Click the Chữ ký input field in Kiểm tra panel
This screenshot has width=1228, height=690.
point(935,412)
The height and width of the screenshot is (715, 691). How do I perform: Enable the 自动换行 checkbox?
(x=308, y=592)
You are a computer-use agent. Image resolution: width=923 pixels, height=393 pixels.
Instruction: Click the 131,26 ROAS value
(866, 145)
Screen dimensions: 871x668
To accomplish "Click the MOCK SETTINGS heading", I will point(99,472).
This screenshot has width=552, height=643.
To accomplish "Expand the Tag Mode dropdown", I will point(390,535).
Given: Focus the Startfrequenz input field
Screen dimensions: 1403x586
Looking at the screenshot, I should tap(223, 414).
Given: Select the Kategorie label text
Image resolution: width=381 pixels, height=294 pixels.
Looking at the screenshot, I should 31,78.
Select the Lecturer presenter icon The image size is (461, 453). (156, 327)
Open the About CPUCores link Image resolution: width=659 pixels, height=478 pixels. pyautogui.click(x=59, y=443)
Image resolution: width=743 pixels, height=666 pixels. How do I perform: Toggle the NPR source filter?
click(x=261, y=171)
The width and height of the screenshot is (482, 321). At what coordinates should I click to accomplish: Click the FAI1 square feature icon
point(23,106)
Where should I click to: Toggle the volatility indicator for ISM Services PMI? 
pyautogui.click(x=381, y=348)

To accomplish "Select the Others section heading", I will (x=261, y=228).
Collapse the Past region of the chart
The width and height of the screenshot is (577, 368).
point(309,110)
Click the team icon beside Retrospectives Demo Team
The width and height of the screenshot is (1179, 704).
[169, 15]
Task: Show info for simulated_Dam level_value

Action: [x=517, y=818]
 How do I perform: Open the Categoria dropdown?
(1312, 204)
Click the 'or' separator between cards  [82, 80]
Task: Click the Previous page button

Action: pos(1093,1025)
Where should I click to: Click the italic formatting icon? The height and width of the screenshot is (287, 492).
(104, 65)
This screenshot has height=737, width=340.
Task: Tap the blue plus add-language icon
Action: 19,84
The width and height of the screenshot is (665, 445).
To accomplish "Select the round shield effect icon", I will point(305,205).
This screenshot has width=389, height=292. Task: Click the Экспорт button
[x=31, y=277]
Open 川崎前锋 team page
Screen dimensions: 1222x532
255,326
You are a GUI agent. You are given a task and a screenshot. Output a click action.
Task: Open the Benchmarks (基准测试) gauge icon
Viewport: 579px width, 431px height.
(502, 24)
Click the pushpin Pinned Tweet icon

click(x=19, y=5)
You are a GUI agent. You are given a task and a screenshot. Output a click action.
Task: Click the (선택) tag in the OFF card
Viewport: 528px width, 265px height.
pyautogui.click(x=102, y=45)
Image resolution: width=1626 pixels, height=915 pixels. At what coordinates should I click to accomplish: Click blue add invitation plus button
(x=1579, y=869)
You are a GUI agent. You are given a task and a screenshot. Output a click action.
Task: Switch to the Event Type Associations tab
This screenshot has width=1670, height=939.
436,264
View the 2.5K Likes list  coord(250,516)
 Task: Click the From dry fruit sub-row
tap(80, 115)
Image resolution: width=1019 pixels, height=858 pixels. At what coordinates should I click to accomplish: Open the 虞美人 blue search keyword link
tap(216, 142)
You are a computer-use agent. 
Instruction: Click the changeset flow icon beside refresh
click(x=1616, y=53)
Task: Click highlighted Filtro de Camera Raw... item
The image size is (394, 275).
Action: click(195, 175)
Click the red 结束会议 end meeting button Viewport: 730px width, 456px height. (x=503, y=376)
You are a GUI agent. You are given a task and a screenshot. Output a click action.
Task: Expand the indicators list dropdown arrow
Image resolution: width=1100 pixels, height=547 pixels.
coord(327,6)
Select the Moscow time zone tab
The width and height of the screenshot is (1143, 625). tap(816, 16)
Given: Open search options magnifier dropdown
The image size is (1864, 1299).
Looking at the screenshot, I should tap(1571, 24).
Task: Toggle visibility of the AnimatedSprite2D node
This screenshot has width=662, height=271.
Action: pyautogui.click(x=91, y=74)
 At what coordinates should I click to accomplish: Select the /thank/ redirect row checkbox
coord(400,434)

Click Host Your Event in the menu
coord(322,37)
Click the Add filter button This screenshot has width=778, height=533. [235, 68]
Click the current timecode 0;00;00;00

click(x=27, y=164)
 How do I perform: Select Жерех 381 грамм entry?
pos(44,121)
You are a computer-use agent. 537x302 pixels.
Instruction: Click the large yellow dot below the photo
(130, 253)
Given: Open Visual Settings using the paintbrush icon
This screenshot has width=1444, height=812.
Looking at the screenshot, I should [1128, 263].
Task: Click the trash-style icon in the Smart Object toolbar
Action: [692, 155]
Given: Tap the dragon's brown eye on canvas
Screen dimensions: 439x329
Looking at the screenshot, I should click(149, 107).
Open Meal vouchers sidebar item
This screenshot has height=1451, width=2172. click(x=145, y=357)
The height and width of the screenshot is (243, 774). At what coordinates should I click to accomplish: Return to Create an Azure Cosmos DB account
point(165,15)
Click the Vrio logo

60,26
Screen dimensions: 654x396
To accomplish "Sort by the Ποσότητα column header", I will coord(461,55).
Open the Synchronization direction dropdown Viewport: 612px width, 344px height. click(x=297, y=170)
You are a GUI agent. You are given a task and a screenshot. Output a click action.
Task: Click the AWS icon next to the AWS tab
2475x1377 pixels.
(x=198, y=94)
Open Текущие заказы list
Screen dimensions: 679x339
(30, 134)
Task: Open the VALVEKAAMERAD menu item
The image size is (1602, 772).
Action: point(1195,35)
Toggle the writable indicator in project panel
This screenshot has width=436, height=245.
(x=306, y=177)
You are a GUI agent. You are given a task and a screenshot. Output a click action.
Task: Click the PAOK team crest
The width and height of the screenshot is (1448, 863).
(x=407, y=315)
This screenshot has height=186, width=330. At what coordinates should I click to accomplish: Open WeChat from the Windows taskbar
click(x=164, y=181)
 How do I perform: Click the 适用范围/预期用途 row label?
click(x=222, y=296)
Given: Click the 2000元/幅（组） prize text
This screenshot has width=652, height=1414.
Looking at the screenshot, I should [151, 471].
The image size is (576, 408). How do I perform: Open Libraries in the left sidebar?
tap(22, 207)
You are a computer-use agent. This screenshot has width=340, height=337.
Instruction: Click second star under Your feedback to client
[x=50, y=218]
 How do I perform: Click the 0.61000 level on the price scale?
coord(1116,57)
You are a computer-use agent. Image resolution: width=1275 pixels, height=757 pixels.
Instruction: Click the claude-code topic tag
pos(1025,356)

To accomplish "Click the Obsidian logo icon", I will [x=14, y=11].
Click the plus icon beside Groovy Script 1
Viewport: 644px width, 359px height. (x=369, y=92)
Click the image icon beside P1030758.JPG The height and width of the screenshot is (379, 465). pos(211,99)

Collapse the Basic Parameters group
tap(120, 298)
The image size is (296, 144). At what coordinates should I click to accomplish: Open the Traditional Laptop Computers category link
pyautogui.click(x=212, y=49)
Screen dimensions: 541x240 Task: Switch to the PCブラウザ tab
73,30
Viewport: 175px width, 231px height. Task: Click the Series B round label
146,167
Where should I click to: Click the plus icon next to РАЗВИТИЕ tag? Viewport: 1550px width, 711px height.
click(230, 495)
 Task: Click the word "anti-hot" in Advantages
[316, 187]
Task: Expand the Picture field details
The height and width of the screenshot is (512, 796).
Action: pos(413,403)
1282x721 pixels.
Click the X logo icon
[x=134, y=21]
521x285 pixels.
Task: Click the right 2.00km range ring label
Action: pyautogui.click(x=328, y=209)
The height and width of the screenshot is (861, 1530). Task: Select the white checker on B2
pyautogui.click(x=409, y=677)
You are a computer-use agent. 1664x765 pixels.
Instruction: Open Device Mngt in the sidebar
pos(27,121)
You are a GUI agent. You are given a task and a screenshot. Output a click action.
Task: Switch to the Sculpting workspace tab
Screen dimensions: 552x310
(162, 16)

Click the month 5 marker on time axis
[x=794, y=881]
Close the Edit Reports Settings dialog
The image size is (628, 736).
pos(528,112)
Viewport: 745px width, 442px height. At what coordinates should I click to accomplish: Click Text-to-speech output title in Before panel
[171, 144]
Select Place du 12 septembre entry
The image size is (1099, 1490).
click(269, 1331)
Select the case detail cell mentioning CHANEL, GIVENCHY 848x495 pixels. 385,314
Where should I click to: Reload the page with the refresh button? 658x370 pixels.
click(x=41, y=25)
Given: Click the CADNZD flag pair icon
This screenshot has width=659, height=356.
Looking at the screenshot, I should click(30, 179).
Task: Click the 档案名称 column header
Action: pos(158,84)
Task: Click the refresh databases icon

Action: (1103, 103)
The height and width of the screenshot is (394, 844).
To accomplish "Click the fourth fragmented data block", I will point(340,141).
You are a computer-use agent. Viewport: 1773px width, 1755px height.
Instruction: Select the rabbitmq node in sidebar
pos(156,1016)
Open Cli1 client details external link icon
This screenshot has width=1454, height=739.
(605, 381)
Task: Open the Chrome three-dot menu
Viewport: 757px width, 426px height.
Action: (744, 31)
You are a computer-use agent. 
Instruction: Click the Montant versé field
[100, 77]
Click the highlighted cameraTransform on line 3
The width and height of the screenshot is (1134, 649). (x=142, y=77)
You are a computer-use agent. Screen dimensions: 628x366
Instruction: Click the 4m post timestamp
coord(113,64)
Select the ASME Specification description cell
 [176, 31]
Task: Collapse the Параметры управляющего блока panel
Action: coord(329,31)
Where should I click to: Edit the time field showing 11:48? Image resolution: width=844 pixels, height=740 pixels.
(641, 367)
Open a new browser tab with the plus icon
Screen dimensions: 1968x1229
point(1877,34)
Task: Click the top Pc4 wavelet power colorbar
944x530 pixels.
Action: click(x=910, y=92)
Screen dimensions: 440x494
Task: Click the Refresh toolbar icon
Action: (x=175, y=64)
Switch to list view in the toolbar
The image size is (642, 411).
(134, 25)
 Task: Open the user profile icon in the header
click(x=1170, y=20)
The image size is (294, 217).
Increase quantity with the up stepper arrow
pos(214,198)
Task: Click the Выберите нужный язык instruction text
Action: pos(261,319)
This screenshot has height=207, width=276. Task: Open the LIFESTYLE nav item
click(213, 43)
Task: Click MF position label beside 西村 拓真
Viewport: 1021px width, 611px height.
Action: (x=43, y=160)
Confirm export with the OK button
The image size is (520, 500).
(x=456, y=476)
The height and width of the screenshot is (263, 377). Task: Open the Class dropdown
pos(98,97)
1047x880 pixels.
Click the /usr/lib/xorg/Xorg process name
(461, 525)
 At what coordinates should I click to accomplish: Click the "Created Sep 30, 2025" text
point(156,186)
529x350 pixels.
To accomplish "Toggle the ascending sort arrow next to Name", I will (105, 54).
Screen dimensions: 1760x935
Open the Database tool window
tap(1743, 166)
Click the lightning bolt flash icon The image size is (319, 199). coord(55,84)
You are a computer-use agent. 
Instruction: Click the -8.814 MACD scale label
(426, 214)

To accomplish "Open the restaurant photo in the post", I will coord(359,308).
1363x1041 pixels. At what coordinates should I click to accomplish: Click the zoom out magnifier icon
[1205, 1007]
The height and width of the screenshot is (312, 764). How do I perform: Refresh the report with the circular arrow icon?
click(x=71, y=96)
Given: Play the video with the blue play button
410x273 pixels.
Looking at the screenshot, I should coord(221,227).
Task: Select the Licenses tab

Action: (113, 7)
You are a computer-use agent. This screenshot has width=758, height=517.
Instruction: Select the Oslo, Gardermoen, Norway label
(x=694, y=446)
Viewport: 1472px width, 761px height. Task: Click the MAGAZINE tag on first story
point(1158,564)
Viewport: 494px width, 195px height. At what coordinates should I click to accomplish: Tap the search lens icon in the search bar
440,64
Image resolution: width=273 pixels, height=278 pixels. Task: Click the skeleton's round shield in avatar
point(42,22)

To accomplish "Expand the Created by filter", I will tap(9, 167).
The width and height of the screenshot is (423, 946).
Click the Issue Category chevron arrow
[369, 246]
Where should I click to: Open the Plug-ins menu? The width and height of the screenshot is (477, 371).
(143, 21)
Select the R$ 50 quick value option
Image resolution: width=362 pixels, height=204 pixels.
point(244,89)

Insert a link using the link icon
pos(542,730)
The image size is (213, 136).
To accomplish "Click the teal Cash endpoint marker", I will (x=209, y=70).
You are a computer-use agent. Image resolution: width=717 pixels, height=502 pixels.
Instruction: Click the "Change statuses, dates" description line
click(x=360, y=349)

************

## Brief
Switch "input field" to "text field" in the stretch from the start of the items through the line containing "(x=308, y=592)", and give those lines again with nothing else altered.

## Response for this exercise
Click the Chữ ký text field in Kiểm tra panel
This screenshot has width=1228, height=690.
point(935,412)
The height and width of the screenshot is (715, 691). How do I perform: Enable the 自动换行 checkbox?
(x=308, y=592)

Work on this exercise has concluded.